Reversible heating/cooling structure usable as a pop-up shelter

Abstract

A structure, e.g. a pop-up tent, usable in extremes of temperature, wind, and aridity. One side of the structure's fabric reflects heat, and the other absorbs heat. The structure is reversible, so that, depending which side is outside and which inside, the structure either rejects or absorbs ambient heat, making the structure cooler in hot environments, and warmer in cool environments. The structure can have a detachable base with a hollow chamber in which one can put thermally insulating fluid (e.g. water) to add further comfort, which also provides additional physical and thermal stability to the structure. An optional moisture collector is disposable inside to collect condensate for recycling, and the fabric of the structure can be hydrophobic to direct other condensate to the base and away from occupants.

Description

FIELD OF THE INVENTION

The invention pertains to portable, habitable, structures, in particular tents, and particularly readily portable pop-up tents.

BACKGROUND OF THE INVENTION

Pop-structures are known, and are used to form tents that can be flattened and folded for easy transport, and can readily pop-up into the shape of a tent for ready deployment. However, such tents are not designed for comfort in areas that experience extreme variations in hot, cold, arid, and windy weather. For example, Afghanistan has nearly 300 sunny days per year, maximum temperatures of near 95° F. to lows around 20° F., and winds ranging from a constant 5 to 14 MPH, in a relatively arid climate in which rainfall averages less than 12 inches per year and wind chill can be near zero degrees Fahrenheit. Inexpensive pop-up shelters that can protect and provide comfort to users in such a climate would thus be of value to military troops deployed in such areas, campers and hikers, and even the local indigenous population.

Conventional tents deployed in cold weather tend to form warm vapor on inside tent surfaces, making conditions inside unpleasant, and losing water which, if retrievable, would be a benefit in arid areas. For example, on a typical evening in Afghanistan about one cup of water from exhaled air can condense on a tent wall surface and begin to drip on occupants, which can be a serious problem. In a tent built for two this could result in as much as 16 ounces of water being dripped onto occupants and gear making the environment cold, wet, and uncomfortable.

SUMMARY OF THE INVENTION

Accordingly, an object of the invention is provide a structure useable as a tent that is easily deployable and storable, and that also provides thermal comfort to those within the structure in extremes of hot and cold.

Another object is to prevent water condensation from dripping onto occupants and other contents within such a structure.

Another object is to enable recovery of water condensate within such a structure.

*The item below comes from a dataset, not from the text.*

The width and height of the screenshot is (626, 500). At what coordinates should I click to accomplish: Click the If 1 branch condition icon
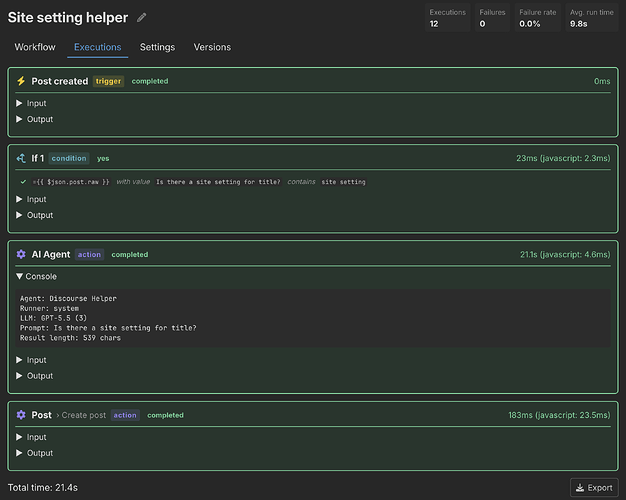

In accordance with these and other objects made apparent hereinafter, the invention concerns a structure, useable as a tent, having a cover and structural elements disposed therein to permit the cover to lay flat or stand erect. The cover has at least two layers, one of which reflects, and the other of which absorbs, ambient heat. Because of this, the structure can stand erect with either of the layers directed outwards, and the other inwards, which permits the structure to define an enclosed living space which is cooled or heated with respect to ambient depending on which layer is outwardly disposed. This also permits a user to readily deploy the structure, or fold it for easy storage. The structure can have a detachable base with a cavity fillable with fluid such as air or water, to give the structure added stability, particularly in high winds, and provide thermal inertia to insulate the enclosed space from the ground. The structure can also have a water collector that uses the Lotus Effect to collect condensate on the top of the enclosed space to prevent the condensate from dripping on an occupant, and to permit recapture and reuse of the water, a particular advantage in dry environments.

These and other objects, features, and advantages are further understood from the following detailed description of particular embodiments of the invention. It is understood, however, that the invention is capable of extended application beyond the precise details of these embodiments. Changes and modifications can be made to the embodiments that do not affect the spirit of the invention, nor exceed its scope, as expressed in the appended claims. The embodiments are described with particular reference to the accompanying drawings, wherein:

BRIEF DESCRIPTION OF THE DRAWINGS

FIG. 1 is an elevational view of a pop-up shelter according to the invention.

FIG. 2 is a sectional view in the direction of lines 2-2 of FIG. 1.

FIG. 3 is a detail sectional view of the portion of FIG. 2 encircled by lines 3-3.

FIG. 4 is an elevational view in the direction of lines 4-4 of FIG. 1.

FIG. 5 is a sectional view in the direction of lines 5-5 of FIG. 4.

FIG. 6 is an elevational view in the direction of lines 6-6 of FIG. 2.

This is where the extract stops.